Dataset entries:

|---|

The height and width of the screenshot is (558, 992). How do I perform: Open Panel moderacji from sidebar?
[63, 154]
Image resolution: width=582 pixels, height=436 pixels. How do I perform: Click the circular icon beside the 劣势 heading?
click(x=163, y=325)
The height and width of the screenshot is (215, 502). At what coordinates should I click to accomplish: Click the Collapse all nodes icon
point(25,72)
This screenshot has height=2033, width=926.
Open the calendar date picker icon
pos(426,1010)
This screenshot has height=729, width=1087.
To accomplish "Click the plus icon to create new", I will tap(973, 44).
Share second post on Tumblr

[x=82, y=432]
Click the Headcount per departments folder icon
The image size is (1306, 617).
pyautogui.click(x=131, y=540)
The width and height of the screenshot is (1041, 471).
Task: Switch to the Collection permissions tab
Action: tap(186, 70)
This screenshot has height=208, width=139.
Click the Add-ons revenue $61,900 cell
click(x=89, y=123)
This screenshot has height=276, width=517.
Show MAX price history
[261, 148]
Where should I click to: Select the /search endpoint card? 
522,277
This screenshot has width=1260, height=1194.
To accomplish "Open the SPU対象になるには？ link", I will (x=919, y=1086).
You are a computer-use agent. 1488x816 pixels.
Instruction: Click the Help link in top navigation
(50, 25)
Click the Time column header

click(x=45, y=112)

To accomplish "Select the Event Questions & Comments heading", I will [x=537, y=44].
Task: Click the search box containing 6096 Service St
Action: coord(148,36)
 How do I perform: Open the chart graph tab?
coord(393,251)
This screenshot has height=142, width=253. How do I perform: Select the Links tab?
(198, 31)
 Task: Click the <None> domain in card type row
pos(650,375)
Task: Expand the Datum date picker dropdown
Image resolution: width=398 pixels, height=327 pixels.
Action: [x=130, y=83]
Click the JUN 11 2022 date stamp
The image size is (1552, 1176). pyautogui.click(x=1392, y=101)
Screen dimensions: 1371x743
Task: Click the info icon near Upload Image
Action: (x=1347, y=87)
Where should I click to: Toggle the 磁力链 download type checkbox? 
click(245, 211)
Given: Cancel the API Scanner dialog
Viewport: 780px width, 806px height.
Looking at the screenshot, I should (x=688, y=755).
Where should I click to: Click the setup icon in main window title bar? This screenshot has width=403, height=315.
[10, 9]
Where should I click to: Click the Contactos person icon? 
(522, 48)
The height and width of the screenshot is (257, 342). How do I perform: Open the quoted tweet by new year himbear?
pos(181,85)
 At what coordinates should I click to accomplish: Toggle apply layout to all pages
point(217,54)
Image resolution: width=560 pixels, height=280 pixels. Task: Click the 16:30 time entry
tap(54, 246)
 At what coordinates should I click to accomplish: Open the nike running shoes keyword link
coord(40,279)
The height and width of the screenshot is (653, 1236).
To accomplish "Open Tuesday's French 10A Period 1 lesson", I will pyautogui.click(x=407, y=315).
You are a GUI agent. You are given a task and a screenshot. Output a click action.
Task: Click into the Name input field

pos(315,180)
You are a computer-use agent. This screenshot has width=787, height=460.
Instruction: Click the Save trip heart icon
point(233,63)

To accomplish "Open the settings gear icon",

|---|

Each line of the entries above that contains "computer" is to be copied.

You are a computer-use agent. 1488x816 pixels.
You are a computer-use agent. This screenshot has width=787, height=460.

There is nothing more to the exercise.